The CO emitted by a charcoal stove on high power is usually more than the same stove at low power even if the combustion conditions at the end are poor. However, modern charcoal stoves are far better at combusting the fuel than the old and new ‘Jikos’. I am hoping to be able to point to a new charcoal stove product soon that has been waiting in the wings for launch.  It has greatly reduced CO production throughout the burn. We need some examples like this to stimulate the industry. We have been setting targets too low.

>There is a big difference between (hypothetical numbers follow) 50% of carbon going to CO instead of CO2 (with the loss of 75% of the heat value of half of the carbon [75% of 50% = 38% lost heat) versus only 5% of carbon going to CO (75% of 5 % = 4% lost heat).   Of course, it is the CO that can kill you that is more important than some amount of lost heat.

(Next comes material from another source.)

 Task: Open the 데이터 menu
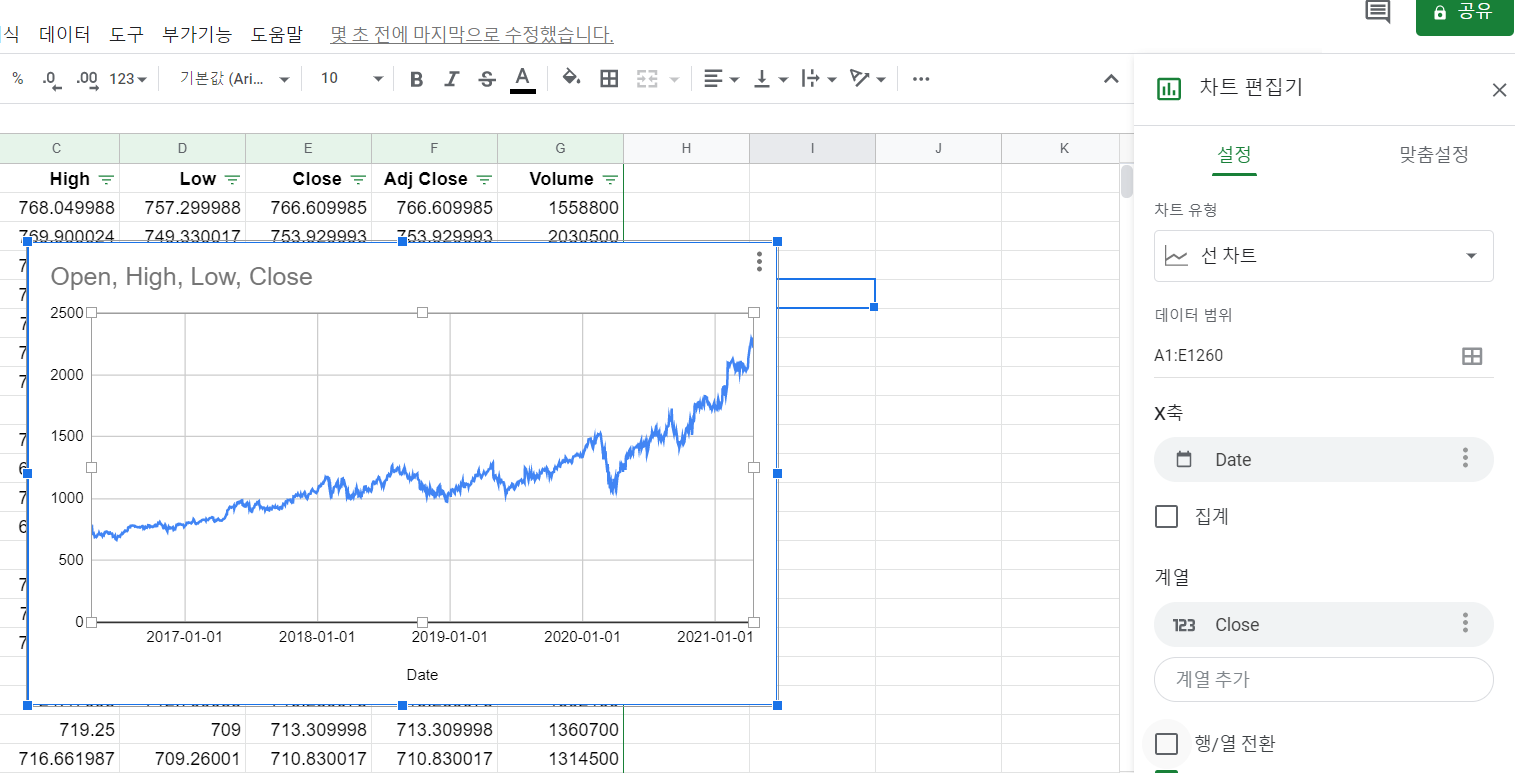point(65,35)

CO as a hazard is always going to be a hazard. On the other hand don’t over-sell a danger. If the 2-hr exposure limit is met, that’s OK. Remember that we have emission targets, it is not a contest/race (though we love those too). Having no CO at all is great – better efficiency, no health risk. In practice however, people produce CO all the time and we don’t die from exhaling our own air. People have a CO/CO2 ratio of about 1.6%.

Comment:  We are discussing "char-gasification", the oxidation of solid carbon (but as charcoal it is not necessarily pure) into either CO or CO2.   The O2 that enters as primary air can result in either CO or CO2.   The role of secondary air is a very different story for char-gasification than it is for the combustion of pyrolytic gases as in the context of TLUD micro-gasifiers.

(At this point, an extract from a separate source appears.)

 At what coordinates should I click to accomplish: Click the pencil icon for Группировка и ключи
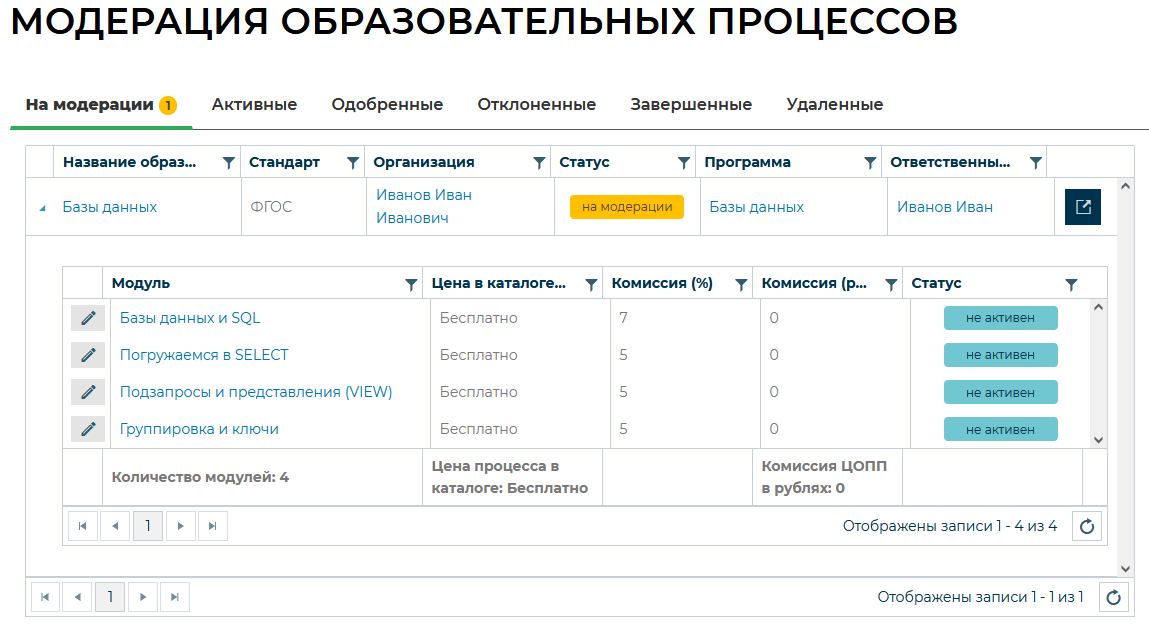click(88, 429)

I don’t have much add to that. It is important to recognise that CO2 produces at the pyrolysis front is often converted to CO endothermically in the char bed above it. CO2 happily goes back and forth several times to CO in a fire, or even to C++. It is not simple and direct. Similarly water in the fuel can be split into H2 and O. When measuring the content of unburned gases from a gasifier, you can find all sorts of strange totals of C and O2 and water vapour and H2. Wouldn’t you be surprised to find that the total of the O in the gas is CO, CO2, H2O, NO, NO2, SO, SO2, and O2 is higher than the concentration in air?